EgoExoBench: A Benchmark for First- and Third-person View Video Understanding in MLLMs
Yuping He, Yifei Huang, Guo Chen, Baoqi Pei, Jilan Xu, Tong Lu, Jiangmiao Pang
TL;DR
EgoExoBench introduces the first benchmark for cross-view egocentric-exocentric video understanding in multimodal LLMs, compiling 7,330 multiple-choice QA pairs across 11 subtasks spanning semantic alignment, spatial translation, and temporal reasoning. The dataset is built from six paired ego-exo sources and employs a rigorous QA construction and filtering pipeline to ensure visual grounding. Through zero-shot evaluations of 13 MLLMs, the study reveals strong single-view performance but persistent challenges in cross-view reasoning, with humans significantly outperforming models. Findings show limited benefits from chain-of-thought prompting and mixed gains from cross-perspective guidance, underscoring the need for architectures and training that jointly integrate multi-view visual and linguistic information for embodied intelligence.
Abstract
Transferring and integrating knowledge across first-person (egocentric) and third-person (exocentric) viewpoints is intrinsic to human intelligence, enabling humans to learn from others and convey insights from their own experiences. Despite rapid progress in multimodal large language models (MLLMs), their ability to perform such cross-view reasoning remains unexplored.

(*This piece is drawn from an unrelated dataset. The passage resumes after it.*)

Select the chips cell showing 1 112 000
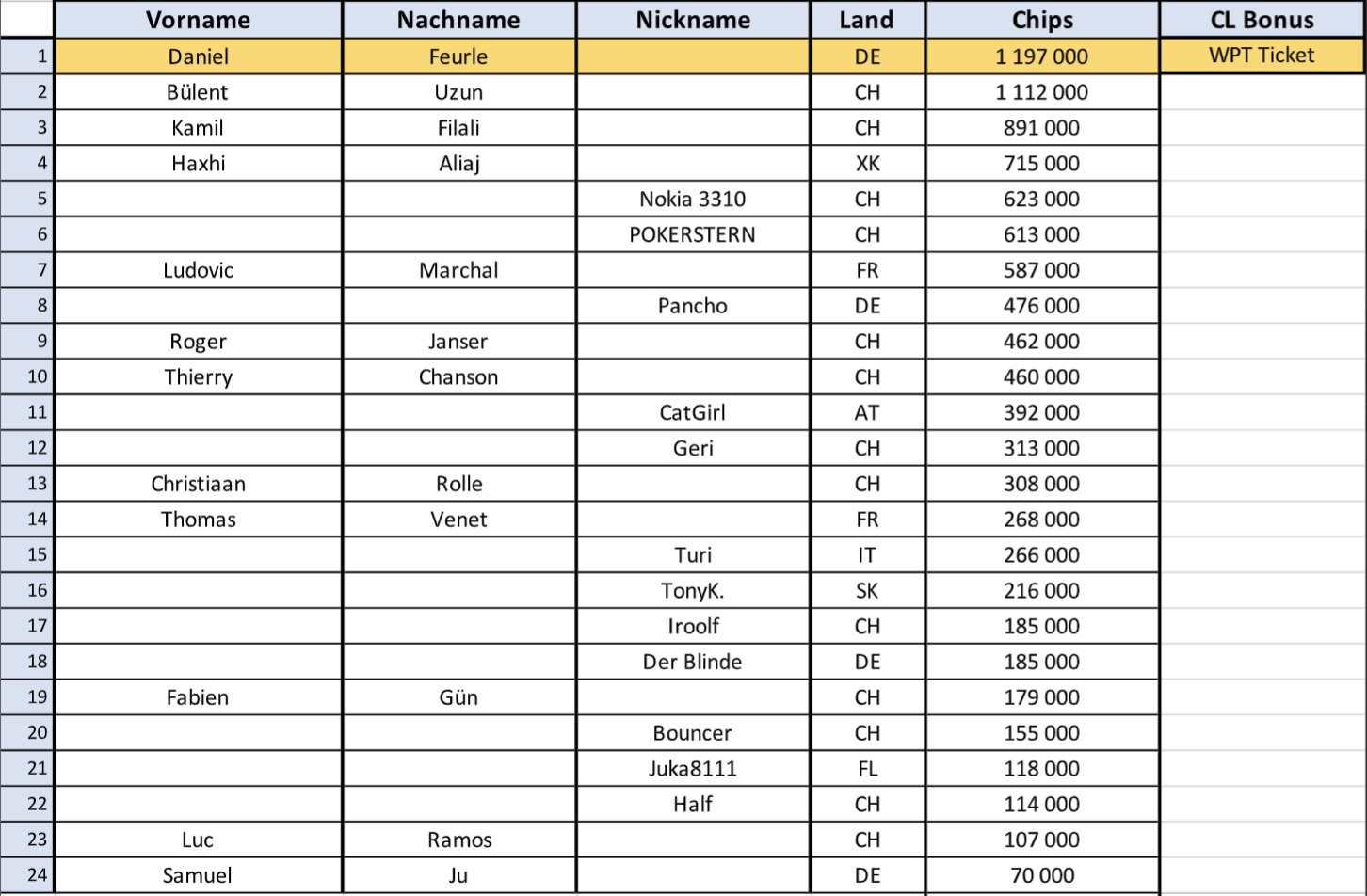This screenshot has height=896, width=1367. click(x=1042, y=92)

To address this, we introduce EgoExoBench, the first benchmark for egocentric-exocentric video understanding and reasoning. Built from publicly available datasets, EgoExoBench comprises over 7,300 question-answer pairs spanning eleven sub-tasks organized into three core challenges: semantic alignment, viewpoint association, and temporal reasoning. We evaluate 13 state-of-the-art MLLMs and find that while these models excel on single-view tasks, they struggle to align semantics across perspectives, accurately associate views, and infer temporal dynamics in the ego-exo context. We hope EgoExoBench can serve as a valuable resource for research on embodied agents and intelligent assistants seeking human-like cross-view intelligence.